- Dataset records
= = =

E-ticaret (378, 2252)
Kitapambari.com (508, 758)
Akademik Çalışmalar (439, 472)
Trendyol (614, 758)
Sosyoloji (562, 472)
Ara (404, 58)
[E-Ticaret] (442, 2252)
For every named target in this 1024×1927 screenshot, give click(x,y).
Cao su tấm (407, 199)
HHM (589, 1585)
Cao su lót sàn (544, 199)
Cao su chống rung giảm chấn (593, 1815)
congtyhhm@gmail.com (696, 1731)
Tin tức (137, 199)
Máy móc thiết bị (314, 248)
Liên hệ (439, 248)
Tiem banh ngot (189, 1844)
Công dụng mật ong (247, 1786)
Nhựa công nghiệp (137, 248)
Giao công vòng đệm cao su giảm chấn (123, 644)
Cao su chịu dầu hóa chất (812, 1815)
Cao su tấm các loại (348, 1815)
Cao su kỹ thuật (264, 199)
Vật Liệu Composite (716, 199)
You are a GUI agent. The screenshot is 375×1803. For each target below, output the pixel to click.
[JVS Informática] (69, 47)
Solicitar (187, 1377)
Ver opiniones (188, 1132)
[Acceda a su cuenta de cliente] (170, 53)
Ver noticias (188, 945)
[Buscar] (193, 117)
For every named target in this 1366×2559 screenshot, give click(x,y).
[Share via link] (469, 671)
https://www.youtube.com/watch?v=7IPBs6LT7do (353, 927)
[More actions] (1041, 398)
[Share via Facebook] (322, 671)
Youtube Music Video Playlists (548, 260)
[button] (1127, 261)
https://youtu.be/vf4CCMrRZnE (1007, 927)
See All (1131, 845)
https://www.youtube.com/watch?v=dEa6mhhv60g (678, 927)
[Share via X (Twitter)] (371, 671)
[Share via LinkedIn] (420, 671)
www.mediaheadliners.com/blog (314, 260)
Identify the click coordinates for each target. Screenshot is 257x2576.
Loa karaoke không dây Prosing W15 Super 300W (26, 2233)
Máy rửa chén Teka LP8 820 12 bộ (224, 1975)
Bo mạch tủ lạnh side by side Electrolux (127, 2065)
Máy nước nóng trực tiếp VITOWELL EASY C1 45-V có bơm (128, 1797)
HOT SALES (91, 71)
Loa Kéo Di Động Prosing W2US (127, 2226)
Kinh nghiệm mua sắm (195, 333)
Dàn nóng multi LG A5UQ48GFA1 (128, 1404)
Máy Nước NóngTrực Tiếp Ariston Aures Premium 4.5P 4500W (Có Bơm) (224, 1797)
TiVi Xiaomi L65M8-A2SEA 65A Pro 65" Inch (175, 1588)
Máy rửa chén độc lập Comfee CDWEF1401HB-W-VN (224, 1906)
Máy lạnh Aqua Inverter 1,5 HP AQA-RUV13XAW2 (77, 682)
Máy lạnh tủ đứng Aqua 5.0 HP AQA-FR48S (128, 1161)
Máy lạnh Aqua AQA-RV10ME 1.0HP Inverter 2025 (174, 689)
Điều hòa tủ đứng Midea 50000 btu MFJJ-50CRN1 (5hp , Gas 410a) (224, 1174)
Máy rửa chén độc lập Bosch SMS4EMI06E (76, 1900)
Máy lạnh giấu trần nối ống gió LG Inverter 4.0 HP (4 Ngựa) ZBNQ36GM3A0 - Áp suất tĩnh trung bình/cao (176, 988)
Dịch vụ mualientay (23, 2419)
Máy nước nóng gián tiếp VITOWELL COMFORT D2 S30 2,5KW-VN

= = =

- Exercise directions
Write down exactly the span of lines above from the one containing "For every named target in this 1024×1927" to the one containing "Máy móc thiết bị (314, 248)", both ends included.

- Finished task
For every named target in this 1024×1927 screenshot, give click(x,y).
Cao su tấm (407, 199)
HHM (589, 1585)
Cao su lót sàn (544, 199)
Cao su chống rung giảm chấn (593, 1815)
congtyhhm@gmail.com (696, 1731)
Tin tức (137, 199)
Máy móc thiết bị (314, 248)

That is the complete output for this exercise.